Aziende grafiche | 25/02/2010
Via alla ristrutturazione alla Ilte. Ridotti di quasi il 50% i dipendenti
La crisi del settore grafico si è fatta sentire con forza anche tra le aziende piemontesi. E non ha risparmiato un colosso come la Ilte di Moncalieri, l'azienda nota per la stampa delle Pagine Gialle, che fa capo a Vittorio Farina. A gennaio l'azienda aveva infatti annunciato ai sindacati un forte piano di ridimensionamento e di ristrutturazione con la chiusura di alcuni reparti e l'esternalizzazione di alcune attività con la conseguente riduzione di oltre il 45% della forza lavoro, da 569 a 300 dipendenti. Dopo settimane di confronti e scontri (scioperi e manifestazioni comprese da parte dei dipendenti e delle forze sindacali) nei giorni scorsi è stata raggiunta un'intesa di massima che prevede la rinuncia alla chiusura e alla cessazione di alcune attività da parte della Ilte, ma che comunque comporterà un forte ridimensionamento della forza lavoro, con circa 250 dipendenti destinati a essere messi in cassa integrazione straordinaria e poi accompagnati alla mobilità o al pensionamento.
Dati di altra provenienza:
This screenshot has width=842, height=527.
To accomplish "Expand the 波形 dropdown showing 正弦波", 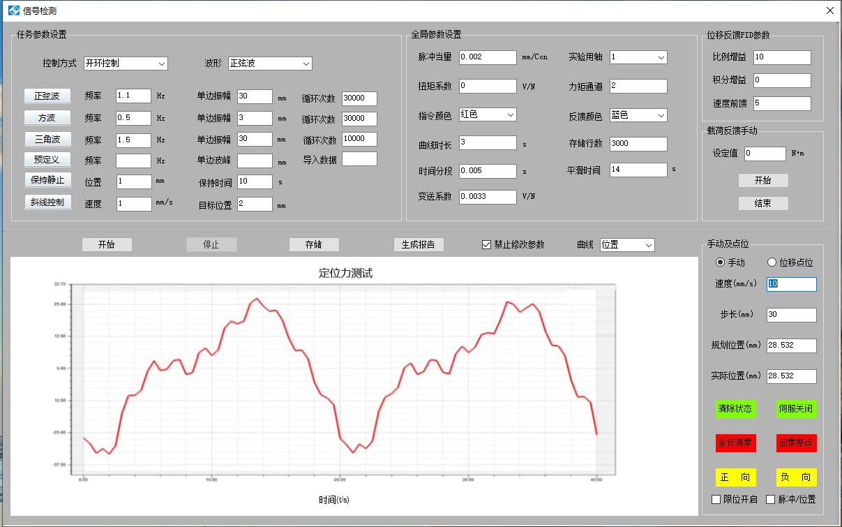I will [x=270, y=64].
La ristrutturazione e riorganizzazione degli impianti produttivi di Moncalieri è in qualche modo legata alle nuove strategie della Ilte che da una parte sta affrontando, come molte altre realtà grafiche, la crisi del mercato, e dall'altra punta su nuovi sbocchi produttivi, a cominciare dalla trattativa in corso che la vedrebbe favorita per aggiudicarsi lo stabilimento rotocalco Rotosud del gruppo Espresso-Repubblica.